Did I mention I am no longer afraid of those either?
mwhaha.
8 comments:
So cute. I love the little cap sleeve that doesn't need setting. I feel your pain with ric rac--I am posting a dress today/morrow with piping...same frustration, but looks adorable!
Their lovely ,you are very gifted
these are amazing! can you come to toronto and teach me to sew please? :)
What a fabulous go anywhere dress! The rick rack is an awesome touch.
Soooo cute! I would never have thought of using rick rack on this dress, but it really works.
What sort of fabric did you make these out of?
Quilter's cotton....both were 75% off or something crazy...so each dress cost about eleven bucks to make.

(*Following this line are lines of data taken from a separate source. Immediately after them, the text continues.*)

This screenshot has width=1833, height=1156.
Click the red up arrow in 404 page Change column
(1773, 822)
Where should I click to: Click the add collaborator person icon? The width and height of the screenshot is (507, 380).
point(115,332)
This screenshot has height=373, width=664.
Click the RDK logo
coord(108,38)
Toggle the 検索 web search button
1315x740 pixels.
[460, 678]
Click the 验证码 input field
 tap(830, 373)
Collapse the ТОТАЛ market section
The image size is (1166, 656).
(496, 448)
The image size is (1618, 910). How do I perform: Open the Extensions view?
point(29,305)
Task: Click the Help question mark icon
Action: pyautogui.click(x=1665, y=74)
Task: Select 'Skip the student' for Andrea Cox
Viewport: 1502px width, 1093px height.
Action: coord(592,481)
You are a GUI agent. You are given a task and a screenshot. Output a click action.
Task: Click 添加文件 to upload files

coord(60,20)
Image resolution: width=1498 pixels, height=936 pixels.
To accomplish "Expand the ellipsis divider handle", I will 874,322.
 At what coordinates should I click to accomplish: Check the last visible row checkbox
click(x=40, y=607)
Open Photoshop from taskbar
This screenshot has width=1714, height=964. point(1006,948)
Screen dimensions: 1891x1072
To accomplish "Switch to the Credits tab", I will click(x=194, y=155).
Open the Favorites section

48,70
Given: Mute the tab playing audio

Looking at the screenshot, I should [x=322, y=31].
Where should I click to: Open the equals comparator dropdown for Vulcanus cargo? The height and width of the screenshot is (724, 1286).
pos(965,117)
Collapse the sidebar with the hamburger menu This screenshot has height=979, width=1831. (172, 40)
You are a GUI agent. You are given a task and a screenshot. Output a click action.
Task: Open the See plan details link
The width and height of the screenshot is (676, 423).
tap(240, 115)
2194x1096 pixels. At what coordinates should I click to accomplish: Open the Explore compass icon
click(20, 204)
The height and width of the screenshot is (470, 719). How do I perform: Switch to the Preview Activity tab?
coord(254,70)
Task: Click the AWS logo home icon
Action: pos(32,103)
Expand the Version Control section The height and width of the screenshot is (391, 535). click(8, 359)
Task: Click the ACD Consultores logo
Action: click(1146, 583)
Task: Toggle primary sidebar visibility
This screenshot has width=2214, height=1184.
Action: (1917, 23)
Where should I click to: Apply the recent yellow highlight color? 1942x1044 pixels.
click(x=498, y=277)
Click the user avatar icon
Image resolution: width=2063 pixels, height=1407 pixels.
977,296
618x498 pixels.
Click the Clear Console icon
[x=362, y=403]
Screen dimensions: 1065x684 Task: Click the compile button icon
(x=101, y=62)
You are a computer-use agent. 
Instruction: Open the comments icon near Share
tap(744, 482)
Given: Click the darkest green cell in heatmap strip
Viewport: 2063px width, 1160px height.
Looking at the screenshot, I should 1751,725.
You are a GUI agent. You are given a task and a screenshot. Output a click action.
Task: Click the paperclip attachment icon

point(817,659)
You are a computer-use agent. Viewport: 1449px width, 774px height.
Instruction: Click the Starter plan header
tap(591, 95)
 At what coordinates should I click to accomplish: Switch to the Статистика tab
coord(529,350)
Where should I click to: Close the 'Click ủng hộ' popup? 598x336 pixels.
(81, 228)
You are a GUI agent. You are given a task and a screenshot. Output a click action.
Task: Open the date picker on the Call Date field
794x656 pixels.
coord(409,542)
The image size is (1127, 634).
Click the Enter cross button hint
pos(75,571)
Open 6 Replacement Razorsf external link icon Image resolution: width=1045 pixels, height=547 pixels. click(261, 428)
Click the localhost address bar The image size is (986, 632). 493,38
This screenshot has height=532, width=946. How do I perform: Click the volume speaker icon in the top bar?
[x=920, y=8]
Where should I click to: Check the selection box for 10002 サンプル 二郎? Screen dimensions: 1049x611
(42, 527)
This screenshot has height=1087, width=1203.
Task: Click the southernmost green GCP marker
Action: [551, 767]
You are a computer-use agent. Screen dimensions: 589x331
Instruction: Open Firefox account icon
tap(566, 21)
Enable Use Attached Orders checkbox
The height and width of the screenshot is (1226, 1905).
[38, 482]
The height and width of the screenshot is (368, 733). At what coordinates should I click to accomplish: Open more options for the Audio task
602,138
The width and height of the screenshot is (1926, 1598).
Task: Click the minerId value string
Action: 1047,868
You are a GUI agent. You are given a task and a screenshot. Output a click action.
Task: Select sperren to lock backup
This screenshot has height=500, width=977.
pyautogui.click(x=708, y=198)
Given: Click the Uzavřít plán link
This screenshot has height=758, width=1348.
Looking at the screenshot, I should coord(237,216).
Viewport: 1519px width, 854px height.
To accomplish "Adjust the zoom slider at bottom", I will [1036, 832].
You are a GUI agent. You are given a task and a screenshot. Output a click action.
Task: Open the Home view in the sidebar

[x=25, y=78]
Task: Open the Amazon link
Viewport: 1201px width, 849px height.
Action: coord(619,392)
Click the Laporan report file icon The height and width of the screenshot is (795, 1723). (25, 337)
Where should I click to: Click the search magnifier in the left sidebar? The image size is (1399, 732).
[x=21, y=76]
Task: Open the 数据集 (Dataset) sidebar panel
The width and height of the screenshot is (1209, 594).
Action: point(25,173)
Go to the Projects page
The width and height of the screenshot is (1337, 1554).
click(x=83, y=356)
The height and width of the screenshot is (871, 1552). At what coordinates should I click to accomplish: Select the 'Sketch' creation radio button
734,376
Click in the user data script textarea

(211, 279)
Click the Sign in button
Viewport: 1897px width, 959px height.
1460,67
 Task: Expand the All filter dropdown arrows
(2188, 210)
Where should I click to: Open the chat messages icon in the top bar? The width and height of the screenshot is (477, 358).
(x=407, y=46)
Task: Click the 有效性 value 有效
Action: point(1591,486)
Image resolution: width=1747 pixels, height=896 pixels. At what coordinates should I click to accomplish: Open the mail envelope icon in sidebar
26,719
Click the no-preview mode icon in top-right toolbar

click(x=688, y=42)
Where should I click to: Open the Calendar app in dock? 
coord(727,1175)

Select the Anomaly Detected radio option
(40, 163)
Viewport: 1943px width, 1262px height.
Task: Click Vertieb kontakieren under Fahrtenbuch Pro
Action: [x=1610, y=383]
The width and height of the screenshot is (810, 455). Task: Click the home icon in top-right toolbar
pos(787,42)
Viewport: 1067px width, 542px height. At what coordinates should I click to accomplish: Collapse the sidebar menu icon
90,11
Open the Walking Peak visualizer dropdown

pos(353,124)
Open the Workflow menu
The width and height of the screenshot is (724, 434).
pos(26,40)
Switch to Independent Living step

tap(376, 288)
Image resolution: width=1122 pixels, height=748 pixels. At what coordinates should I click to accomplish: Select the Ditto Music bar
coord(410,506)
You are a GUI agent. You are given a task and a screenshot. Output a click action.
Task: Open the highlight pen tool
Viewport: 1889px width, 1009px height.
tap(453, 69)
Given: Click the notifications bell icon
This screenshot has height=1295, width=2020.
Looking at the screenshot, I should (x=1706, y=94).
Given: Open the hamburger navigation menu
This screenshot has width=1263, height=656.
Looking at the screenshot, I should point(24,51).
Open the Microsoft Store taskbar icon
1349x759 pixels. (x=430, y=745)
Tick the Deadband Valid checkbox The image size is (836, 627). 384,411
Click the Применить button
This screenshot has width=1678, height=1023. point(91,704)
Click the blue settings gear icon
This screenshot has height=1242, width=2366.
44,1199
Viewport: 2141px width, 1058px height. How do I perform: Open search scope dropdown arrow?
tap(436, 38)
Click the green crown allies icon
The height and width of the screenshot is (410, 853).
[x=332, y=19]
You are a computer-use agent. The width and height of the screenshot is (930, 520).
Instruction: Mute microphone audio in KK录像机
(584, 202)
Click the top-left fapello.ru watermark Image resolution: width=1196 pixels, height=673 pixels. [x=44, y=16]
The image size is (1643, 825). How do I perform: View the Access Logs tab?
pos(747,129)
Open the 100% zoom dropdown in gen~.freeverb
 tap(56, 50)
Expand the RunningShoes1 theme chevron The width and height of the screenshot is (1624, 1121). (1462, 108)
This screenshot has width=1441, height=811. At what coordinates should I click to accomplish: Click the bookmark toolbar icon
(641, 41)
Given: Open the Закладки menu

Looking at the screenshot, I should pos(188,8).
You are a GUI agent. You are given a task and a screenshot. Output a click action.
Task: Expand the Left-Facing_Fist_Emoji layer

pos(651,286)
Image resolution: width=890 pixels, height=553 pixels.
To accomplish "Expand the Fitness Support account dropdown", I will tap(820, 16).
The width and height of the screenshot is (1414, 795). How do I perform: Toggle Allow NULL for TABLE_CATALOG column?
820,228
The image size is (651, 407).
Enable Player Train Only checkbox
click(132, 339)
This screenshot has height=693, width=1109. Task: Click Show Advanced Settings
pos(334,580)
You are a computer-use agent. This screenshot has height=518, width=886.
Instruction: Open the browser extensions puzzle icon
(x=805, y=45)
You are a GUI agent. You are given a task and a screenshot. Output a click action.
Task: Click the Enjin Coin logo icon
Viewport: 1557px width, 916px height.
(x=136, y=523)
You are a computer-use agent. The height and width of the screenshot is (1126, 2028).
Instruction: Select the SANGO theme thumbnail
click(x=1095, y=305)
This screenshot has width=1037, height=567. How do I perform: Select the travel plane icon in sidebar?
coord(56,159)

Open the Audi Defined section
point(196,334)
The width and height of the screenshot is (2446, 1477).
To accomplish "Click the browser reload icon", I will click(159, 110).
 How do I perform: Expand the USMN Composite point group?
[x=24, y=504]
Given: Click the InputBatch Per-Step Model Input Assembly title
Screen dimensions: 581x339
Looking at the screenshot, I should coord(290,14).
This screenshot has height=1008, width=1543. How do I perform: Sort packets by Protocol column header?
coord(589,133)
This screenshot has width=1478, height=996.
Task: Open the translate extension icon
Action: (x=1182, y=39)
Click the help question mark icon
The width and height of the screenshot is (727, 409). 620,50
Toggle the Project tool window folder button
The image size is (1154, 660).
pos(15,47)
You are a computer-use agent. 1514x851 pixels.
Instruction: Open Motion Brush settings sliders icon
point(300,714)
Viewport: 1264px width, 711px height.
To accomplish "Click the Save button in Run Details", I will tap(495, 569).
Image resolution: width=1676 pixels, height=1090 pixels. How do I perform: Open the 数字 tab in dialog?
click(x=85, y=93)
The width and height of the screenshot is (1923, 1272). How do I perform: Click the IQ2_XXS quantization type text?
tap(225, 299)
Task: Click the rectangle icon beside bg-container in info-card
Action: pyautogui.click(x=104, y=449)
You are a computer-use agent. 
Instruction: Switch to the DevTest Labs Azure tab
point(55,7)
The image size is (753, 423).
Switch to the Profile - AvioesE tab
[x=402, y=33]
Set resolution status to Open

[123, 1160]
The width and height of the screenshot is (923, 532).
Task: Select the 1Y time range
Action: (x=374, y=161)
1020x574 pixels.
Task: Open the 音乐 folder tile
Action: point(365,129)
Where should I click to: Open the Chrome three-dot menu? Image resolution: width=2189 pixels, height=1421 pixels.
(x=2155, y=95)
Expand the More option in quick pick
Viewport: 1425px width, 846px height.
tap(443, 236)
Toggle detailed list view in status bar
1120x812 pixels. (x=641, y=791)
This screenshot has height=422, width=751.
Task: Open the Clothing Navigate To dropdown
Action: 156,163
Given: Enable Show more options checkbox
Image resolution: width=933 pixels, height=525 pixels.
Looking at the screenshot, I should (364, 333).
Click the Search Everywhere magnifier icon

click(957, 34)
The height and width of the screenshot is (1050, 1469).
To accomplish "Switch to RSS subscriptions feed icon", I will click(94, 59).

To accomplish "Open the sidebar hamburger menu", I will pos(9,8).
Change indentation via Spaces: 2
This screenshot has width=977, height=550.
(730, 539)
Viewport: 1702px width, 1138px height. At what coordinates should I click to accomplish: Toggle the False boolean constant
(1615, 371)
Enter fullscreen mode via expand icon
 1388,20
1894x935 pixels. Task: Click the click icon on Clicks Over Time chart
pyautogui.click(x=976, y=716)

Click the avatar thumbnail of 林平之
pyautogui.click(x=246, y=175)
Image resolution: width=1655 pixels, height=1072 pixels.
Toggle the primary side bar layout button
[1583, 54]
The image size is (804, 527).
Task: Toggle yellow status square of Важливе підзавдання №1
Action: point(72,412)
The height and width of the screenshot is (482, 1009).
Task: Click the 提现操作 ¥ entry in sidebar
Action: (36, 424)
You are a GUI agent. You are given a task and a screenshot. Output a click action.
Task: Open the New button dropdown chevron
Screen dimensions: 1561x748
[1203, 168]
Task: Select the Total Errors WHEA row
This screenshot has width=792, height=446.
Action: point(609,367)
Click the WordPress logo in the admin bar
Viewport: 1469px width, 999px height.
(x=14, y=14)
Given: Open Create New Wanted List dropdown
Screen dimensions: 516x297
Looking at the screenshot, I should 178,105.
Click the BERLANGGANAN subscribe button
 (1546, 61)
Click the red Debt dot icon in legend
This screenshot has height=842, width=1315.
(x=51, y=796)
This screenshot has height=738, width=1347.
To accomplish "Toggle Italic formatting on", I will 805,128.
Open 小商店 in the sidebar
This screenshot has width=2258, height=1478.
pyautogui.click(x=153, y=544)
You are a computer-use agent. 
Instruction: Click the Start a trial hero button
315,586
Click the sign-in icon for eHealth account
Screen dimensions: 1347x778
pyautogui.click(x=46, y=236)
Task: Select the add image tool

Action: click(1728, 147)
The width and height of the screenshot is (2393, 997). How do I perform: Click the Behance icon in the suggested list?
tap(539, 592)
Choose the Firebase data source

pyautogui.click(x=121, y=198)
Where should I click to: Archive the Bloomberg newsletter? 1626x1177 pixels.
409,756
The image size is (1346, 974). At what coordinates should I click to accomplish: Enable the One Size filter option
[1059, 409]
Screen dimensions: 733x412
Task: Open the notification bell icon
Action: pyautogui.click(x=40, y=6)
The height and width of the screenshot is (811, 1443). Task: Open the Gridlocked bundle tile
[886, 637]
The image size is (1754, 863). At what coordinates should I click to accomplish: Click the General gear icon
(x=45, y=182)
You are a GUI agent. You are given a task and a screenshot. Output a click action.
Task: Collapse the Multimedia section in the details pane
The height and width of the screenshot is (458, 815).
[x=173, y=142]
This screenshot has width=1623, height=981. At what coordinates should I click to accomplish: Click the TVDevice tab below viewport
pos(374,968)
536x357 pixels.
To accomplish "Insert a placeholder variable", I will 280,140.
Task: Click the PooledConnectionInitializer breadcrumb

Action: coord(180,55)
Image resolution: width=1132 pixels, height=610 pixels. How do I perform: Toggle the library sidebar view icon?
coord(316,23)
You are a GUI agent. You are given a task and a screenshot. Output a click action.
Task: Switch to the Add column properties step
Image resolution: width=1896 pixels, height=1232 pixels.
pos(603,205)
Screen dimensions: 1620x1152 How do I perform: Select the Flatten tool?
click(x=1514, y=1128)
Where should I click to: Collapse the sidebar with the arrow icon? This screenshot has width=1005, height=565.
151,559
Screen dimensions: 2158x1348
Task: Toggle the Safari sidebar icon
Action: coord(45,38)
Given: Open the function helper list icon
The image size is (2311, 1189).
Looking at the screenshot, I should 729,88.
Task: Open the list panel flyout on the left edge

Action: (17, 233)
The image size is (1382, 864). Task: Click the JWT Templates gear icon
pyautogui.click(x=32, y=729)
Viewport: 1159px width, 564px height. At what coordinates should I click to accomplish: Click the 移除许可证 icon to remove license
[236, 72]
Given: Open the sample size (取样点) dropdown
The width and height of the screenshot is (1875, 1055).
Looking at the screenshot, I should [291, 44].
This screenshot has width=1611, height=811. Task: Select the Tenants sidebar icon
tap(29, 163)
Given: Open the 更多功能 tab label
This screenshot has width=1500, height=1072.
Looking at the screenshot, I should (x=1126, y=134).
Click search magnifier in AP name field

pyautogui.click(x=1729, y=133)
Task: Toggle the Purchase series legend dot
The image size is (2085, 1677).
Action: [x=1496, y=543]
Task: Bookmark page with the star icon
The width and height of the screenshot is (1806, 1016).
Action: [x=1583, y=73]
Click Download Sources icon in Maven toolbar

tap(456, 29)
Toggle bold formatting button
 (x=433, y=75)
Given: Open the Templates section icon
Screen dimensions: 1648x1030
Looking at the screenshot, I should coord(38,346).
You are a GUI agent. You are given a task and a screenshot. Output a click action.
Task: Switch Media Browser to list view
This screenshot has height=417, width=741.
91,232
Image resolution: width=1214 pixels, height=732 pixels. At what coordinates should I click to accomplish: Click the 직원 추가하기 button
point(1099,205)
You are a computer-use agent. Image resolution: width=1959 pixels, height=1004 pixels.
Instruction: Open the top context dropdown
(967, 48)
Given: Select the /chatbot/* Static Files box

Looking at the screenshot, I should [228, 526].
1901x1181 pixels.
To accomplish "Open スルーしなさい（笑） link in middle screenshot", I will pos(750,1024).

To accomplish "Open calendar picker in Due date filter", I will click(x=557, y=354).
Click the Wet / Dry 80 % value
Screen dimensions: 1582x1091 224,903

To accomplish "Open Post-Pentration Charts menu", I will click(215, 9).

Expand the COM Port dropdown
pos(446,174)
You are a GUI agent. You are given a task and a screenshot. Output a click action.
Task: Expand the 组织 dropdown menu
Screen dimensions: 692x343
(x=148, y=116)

LUV the blue version...such a beautiful color in the batik....I hope you model both versions.
Okay, this doesn't work in all cases, but the last dress I made with rick-rack trim, I ironed along the seam lines, basted all the rick-rack in ahead of time with the seam line folded over, and then topstitched the second piece of fabric on.
So, for a collar--fold over and iron all edges. Then, line up your rick-rack and baste THROUGH THE FOLD, so that if you flip the piece over and look at the "right" side of the fabric, you can see you rick-rack peeking out as it's supposed to look in the finished piece. Fold over the edges of the other piece of the collar. Line them up and topstitch together.
I have no advice if you don't want visible topstitching, but that method, while it took longer because of all that basting, worked the first time around and occasioned no ripping-out and re-sewing.